Un des effets de la commande impériale, outre la promotion d’une culture autonome qui désormais trouve en elle-même toute légitimité pour s’affranchir du modèle chinois, c’est aussi la restriction drastique des sujets abordés par une censure de la réalité vécue. Ces poèmes sont comme suspendus dans l’air raréfié de l’idéal formel d’une poésie affranchie du vulgaire. Malgré quelques traits d’humour alambiqué, on y rit bien rarement. Surtout, l’existence ordinaire, dans sa matérialité, en est comme bannie. Les heurts sociaux sont absents, on ne s’y jalouse pas, on n’y fait pas la guerre.

Censure volontaire ? En partie : l’empire, c’est la paix, l’harmonie (et il est vrai qu’avant la révolte des seigneurs de la guerre, que marquent un peu avant le XIIIe siècle l’apparition des shôgun et la réduction des empereurs en fantoches confinés dans la pure représentation, le Japon de Héian a été exempt de troubles majeurs). L’image donnée par l’anthologie, celle de la vie de cour, lavée même de ses intrigues, se veut donc celle d’une vitrine paisible, parfaitement étrangère au « pays réel ».

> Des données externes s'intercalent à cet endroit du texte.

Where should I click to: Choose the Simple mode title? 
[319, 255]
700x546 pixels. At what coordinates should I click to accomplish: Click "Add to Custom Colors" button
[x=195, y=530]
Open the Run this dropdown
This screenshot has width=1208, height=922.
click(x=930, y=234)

Mais cette cécité est, au moins en partie, involontaire, et là les comparaisons historiques ne manquent pas. Pendant que le roi prétendu Soleil s’employait avec succès à domestiquer à Versailles ce qui subsistait en France de féodalité, et sacrifiait à son goût princier pour la guerre le reste d’un pays composé à 99 % de paysans souvent affamés, certain classicisme « idéal » ne vivait et n’écrivait-il pas dans l’atmosphère éthérée d’une littérature hors sol ?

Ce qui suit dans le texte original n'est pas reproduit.